==== Records shown

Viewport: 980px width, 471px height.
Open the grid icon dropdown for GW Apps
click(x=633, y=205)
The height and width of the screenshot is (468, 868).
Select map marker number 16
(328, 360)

========

**Required work**
The whole of the data must be given again, exactly as shown.

**Result below**
Viewport: 980px width, 471px height.
Open the grid icon dropdown for GW Apps
click(x=633, y=205)
The height and width of the screenshot is (468, 868).
Select map marker number 16
(328, 360)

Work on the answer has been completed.